ТЕКСТ ДЛЯ ЧТЕНИЯ:

»»

Письма о любви. Мечислав Вайнберг — Ольге Рахальской

Письма о любви. Мечислав Вайнберг — Ольге Рахальской
На фото Ольга Рахальская, фото из личного архива Ольги Рахальской.

Композитор — это тот, кто умеет своим, непохожим на всех других светом осветить то, что в каждом из нас. Никакого значения не имеет «традиционализм», «авангардизм», «модернизм». Важно одно: твое.

И потому не спутаешь Чехова с Толстым, Э. По с Мопассаном, Рубенса с Рембрандтом, Бетховена с Григом (у него маленький, но свой мир).

Не понимаю, как все почти теперь хотят писать по рецепту, оставленному Шёнбергом. Это было естественно для него. Но для других? Зачем быть обезьяной? Это век ужасного обезличивания. Создается модель землянина. Культуры, как бы обогащаясь друг от друга, теряют свою неповторимость. Девушки хотят быть похожими то на Брижит Бардо, то на Мерилин Монро. Скоро, наверное, будет один, всеобщий, самый выгодный климат.

««

СТРОКИ НАБОРА ДАННЫХ:

»»

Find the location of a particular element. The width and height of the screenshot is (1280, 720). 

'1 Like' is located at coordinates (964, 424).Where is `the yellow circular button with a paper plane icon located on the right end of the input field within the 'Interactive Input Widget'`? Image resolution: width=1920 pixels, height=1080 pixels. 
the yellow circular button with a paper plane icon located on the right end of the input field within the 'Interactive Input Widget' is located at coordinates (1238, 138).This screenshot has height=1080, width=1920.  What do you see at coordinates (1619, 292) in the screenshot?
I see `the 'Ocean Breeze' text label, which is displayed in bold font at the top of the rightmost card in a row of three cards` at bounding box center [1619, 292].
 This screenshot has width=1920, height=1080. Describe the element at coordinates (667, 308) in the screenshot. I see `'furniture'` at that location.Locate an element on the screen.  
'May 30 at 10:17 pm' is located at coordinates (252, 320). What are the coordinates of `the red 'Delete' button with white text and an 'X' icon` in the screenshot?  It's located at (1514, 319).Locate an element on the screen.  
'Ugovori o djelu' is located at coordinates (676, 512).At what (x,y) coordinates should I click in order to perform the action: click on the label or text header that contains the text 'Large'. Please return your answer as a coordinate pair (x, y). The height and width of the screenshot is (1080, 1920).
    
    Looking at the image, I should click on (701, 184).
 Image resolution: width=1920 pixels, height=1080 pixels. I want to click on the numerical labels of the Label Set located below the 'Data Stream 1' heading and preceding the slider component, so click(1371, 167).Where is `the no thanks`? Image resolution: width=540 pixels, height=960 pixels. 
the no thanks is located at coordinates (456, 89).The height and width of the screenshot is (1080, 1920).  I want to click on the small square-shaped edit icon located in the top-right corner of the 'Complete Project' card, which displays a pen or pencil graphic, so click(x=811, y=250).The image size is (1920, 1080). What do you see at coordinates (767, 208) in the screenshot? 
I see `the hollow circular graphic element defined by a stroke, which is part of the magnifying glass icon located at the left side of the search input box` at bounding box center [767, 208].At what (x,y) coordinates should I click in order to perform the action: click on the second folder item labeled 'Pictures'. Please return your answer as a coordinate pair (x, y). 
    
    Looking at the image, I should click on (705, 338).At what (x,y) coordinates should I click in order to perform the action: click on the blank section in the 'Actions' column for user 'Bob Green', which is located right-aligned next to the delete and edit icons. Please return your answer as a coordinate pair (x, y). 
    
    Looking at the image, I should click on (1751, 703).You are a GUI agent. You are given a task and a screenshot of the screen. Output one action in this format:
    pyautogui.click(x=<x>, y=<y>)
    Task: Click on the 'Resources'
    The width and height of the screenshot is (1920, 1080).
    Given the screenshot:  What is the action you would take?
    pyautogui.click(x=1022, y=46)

««

Перескажите короче абзац текста для чтения, начинающийся словами «Не понимаю, как все почти теперь», и сохраните его основные мысли. Записи никак не связаны с текстом для чтения.

Непонятно, почему почти все теперь хотят писать по рецепту Шёнберга: для него это было естественно, а для других это обезьянничанье. Наш век — век ужасного обезличивания. Создается модель землянина, культуры теряют неповторимость, девушки хотят походить то на Брижит Бардо, то на Мерилин Монро. Скоро, наверное, будет один всеобщий, самый выгодный климат.